▸ **Text provided**:
The Viewfinder

Our Long View: How COVID sharpened our 100-year vision

Professional life changed over the last two years. The line between work and home blurred, and suddenly, we saw into each other’s home offices, and into each other’s personal lives. And although we were distanced through screens, connecting on a human level didn’t become a new part of our process, it became a huge priority for us. As we head into 2022, we wanted to share some insights that will shape our “Long View.”

It’s impossible to look ahead without acknowledging what we’ve been through. Collectively, we all wish the pandemic didn’t happen and certainly hope it ends soon, or becomes a manageable endemic, but we’ve still managed to focus on our many silver linings. One rewarding thing we did to help strengthen our “Long View” was to facilitate real old-fashioned face time with our clients. No Teams calls this time. Real in-person meetings, which included touring several cities and checking in with clients and partners. While we typically start any business meeting with light, personal, small talk – this time we made that our focus. We went around the room and asked everyone to share what they learned through the pandemic; and what they were hopeful for.

▸ **Record set**:
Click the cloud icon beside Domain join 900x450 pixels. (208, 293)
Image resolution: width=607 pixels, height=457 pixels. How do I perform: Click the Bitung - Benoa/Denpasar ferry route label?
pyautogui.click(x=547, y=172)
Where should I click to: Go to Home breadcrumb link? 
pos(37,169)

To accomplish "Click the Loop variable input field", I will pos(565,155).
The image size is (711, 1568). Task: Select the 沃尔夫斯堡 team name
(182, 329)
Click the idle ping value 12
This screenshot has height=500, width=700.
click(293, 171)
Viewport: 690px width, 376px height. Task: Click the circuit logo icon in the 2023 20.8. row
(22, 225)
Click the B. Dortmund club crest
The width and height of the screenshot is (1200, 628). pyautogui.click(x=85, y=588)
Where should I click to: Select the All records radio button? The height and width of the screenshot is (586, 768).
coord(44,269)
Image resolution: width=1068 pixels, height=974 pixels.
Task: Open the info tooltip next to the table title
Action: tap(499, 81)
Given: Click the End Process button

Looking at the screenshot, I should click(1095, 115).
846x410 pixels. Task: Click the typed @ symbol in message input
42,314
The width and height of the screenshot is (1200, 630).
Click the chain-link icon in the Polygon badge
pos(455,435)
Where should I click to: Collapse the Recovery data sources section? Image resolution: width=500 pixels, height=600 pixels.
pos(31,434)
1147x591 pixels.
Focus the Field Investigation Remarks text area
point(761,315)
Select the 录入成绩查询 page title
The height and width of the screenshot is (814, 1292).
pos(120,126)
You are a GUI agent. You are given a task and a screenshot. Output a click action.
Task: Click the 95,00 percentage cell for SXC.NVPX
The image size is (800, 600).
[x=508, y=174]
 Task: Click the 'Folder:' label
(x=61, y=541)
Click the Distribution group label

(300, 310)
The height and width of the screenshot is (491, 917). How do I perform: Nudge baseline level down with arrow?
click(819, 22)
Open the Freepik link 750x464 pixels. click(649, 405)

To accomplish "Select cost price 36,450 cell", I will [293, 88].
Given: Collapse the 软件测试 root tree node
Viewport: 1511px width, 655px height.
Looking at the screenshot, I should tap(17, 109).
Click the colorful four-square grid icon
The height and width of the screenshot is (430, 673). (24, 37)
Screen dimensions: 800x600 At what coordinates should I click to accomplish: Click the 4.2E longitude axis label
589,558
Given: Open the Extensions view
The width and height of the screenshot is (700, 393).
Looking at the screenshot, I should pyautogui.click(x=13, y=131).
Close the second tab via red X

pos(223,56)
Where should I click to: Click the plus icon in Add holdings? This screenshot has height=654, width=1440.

▸ **List of tasks**:
1. In the article about the 100-year vision, what did the writers ask everyone in the room to share during the in-person meetings?
2. Return the passage of the article about the 100-year vision from "It’s impossible to" up to and including "were hopeful for.", copied word for word.

▸ **Results in order**:
1. They asked everyone to share what they learned through the pandemic and what they were hopeful for.

2.
It’s impossible to look ahead without acknowledging what we’ve been through. Collectively, we all wish the pandemic didn’t happen and certainly hope it ends soon, or becomes a manageable endemic, but we’ve still managed to focus on our many silver linings. One rewarding thing we did to help strengthen our “Long View” was to facilitate real old-fashioned face time with our clients. No Teams calls this time. Real in-person meetings, which included touring several cities and checking in with clients and partners. While we typically start any business meeting with light, personal, small talk – this time we made that our focus. We went around the room and asked everyone to share what they learned through the pandemic; and what they were hopeful for.